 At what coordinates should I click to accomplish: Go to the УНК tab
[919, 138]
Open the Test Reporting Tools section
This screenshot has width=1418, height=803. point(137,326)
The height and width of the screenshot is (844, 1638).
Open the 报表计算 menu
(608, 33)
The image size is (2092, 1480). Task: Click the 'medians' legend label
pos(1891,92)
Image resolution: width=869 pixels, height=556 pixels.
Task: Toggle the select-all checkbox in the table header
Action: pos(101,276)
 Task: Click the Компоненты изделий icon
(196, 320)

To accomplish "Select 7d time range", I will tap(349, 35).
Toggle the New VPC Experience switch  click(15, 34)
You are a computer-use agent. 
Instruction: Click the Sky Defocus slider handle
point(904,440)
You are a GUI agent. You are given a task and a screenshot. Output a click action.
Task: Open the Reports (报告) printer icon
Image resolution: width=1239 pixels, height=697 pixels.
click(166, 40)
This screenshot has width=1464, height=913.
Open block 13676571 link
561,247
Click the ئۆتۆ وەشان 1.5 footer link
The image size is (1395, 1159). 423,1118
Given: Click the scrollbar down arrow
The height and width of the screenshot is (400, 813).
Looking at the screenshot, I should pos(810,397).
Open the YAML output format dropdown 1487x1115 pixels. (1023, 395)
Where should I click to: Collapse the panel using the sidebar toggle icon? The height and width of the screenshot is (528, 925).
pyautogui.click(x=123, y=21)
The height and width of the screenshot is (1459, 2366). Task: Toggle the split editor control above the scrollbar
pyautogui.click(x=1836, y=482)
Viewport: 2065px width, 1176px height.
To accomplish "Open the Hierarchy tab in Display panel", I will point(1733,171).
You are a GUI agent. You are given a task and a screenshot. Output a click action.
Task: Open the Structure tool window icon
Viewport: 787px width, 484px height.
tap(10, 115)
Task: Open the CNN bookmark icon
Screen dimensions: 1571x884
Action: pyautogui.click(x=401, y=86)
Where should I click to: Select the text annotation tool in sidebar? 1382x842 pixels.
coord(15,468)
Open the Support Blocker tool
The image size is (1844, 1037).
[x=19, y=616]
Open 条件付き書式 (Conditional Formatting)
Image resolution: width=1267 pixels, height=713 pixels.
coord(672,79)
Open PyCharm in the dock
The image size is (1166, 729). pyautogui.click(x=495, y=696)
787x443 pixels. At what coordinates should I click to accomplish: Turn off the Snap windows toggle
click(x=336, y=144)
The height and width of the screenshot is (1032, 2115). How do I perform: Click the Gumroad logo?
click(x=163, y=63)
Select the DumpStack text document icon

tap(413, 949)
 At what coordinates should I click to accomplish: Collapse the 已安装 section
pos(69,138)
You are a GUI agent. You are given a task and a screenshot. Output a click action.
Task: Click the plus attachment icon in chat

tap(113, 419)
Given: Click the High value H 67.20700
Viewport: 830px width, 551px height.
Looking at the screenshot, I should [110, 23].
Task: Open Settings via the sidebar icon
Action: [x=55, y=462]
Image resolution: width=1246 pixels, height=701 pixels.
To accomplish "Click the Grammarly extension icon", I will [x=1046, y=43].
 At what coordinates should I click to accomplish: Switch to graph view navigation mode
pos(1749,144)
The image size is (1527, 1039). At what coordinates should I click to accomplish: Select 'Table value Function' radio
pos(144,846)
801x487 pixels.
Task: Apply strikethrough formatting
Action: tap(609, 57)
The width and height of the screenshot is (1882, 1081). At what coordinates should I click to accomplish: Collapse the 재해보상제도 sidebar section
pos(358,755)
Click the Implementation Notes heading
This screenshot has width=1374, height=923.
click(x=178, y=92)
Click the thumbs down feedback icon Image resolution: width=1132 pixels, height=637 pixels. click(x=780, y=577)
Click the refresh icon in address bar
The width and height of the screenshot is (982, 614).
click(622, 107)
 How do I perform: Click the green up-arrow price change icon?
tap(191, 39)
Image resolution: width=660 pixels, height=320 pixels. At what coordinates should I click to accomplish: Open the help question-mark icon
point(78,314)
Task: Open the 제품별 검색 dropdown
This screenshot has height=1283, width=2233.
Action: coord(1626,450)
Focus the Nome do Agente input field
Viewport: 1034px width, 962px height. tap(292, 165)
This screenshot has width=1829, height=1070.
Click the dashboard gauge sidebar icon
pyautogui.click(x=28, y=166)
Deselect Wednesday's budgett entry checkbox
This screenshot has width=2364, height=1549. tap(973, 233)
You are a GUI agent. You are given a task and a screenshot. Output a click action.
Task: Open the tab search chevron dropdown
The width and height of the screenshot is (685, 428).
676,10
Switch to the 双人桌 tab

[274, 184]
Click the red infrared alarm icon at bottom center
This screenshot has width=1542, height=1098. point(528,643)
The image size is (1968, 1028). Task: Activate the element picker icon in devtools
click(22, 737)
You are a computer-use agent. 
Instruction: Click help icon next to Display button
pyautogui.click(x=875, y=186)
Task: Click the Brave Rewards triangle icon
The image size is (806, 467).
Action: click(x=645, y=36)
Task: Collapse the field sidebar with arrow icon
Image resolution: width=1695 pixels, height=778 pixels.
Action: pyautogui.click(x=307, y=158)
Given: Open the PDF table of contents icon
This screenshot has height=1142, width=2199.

⁂

▶ Assignment: Copy out each record exactly as given, omitting none.

▶ The completed task:
 At what coordinates should I click to accomplish: Go to the УНК tab
[919, 138]
Open the Test Reporting Tools section
This screenshot has width=1418, height=803. point(137,326)
The height and width of the screenshot is (844, 1638).
Open the 报表计算 menu
(608, 33)
The image size is (2092, 1480). Task: Click the 'medians' legend label
pos(1891,92)
Image resolution: width=869 pixels, height=556 pixels.
Task: Toggle the select-all checkbox in the table header
Action: pos(101,276)
 Task: Click the Компоненты изделий icon
(196, 320)

To accomplish "Select 7d time range", I will tap(349, 35).
Toggle the New VPC Experience switch  click(15, 34)
You are a computer-use agent. 
Instruction: Click the Sky Defocus slider handle
point(904,440)
You are a GUI agent. You are given a task and a screenshot. Output a click action.
Task: Open the Reports (报告) printer icon
Image resolution: width=1239 pixels, height=697 pixels.
click(166, 40)
This screenshot has width=1464, height=913.
Open block 13676571 link
561,247
Click the ئۆتۆ وەشان 1.5 footer link
The image size is (1395, 1159). 423,1118
Given: Click the scrollbar down arrow
The height and width of the screenshot is (400, 813).
Looking at the screenshot, I should pos(810,397).
Open the YAML output format dropdown 1487x1115 pixels. (1023, 395)
Where should I click to: Collapse the panel using the sidebar toggle icon? The height and width of the screenshot is (528, 925).
pyautogui.click(x=123, y=21)
The height and width of the screenshot is (1459, 2366). Task: Toggle the split editor control above the scrollbar
pyautogui.click(x=1836, y=482)
Viewport: 2065px width, 1176px height.
To accomplish "Open the Hierarchy tab in Display panel", I will point(1733,171).
You are a GUI agent. You are given a task and a screenshot. Output a click action.
Task: Open the Structure tool window icon
Viewport: 787px width, 484px height.
tap(10, 115)
Task: Open the CNN bookmark icon
Screen dimensions: 1571x884
Action: pyautogui.click(x=401, y=86)
Where should I click to: Select the text annotation tool in sidebar? 1382x842 pixels.
coord(15,468)
Open the Support Blocker tool
The image size is (1844, 1037).
[x=19, y=616]
Open 条件付き書式 (Conditional Formatting)
Image resolution: width=1267 pixels, height=713 pixels.
coord(672,79)
Open PyCharm in the dock
The image size is (1166, 729). pyautogui.click(x=495, y=696)
787x443 pixels. At what coordinates should I click to accomplish: Turn off the Snap windows toggle
click(x=336, y=144)
The height and width of the screenshot is (1032, 2115). How do I perform: Click the Gumroad logo?
click(x=163, y=63)
Select the DumpStack text document icon

tap(413, 949)
 At what coordinates should I click to accomplish: Collapse the 已安装 section
pos(69,138)
You are a GUI agent. You are given a task and a screenshot. Output a click action.
Task: Click the plus attachment icon in chat

tap(113, 419)
Given: Click the High value H 67.20700
Viewport: 830px width, 551px height.
Looking at the screenshot, I should [110, 23].
Task: Open Settings via the sidebar icon
Action: [x=55, y=462]
Image resolution: width=1246 pixels, height=701 pixels.
To accomplish "Click the Grammarly extension icon", I will [x=1046, y=43].
 At what coordinates should I click to accomplish: Switch to graph view navigation mode
pos(1749,144)
The image size is (1527, 1039). At what coordinates should I click to accomplish: Select 'Table value Function' radio
pos(144,846)
801x487 pixels.
Task: Apply strikethrough formatting
Action: tap(609, 57)
The width and height of the screenshot is (1882, 1081). At what coordinates should I click to accomplish: Collapse the 재해보상제도 sidebar section
pos(358,755)
Click the Implementation Notes heading
This screenshot has width=1374, height=923.
click(x=178, y=92)
Click the thumbs down feedback icon Image resolution: width=1132 pixels, height=637 pixels. click(x=780, y=577)
Click the refresh icon in address bar
The width and height of the screenshot is (982, 614).
click(622, 107)
 How do I perform: Click the green up-arrow price change icon?
tap(191, 39)
Image resolution: width=660 pixels, height=320 pixels. At what coordinates should I click to accomplish: Open the help question-mark icon
point(78,314)
Task: Open the 제품별 검색 dropdown
This screenshot has height=1283, width=2233.
Action: coord(1626,450)
Focus the Nome do Agente input field
Viewport: 1034px width, 962px height. tap(292, 165)
This screenshot has width=1829, height=1070.
Click the dashboard gauge sidebar icon
pyautogui.click(x=28, y=166)
Deselect Wednesday's budgett entry checkbox
This screenshot has width=2364, height=1549. tap(973, 233)
You are a GUI agent. You are given a task and a screenshot. Output a click action.
Task: Open the tab search chevron dropdown
The width and height of the screenshot is (685, 428).
676,10
Switch to the 双人桌 tab

[274, 184]
Click the red infrared alarm icon at bottom center
This screenshot has width=1542, height=1098. point(528,643)
The image size is (1968, 1028). Task: Activate the element picker icon in devtools
click(22, 737)
You are a computer-use agent. 
Instruction: Click help icon next to Display button
pyautogui.click(x=875, y=186)
Task: Click the Brave Rewards triangle icon
The image size is (806, 467).
Action: click(x=645, y=36)
Task: Collapse the field sidebar with arrow icon
Image resolution: width=1695 pixels, height=778 pixels.
Action: pyautogui.click(x=307, y=158)
Given: Open the PDF table of contents icon
This screenshot has height=1142, width=2199.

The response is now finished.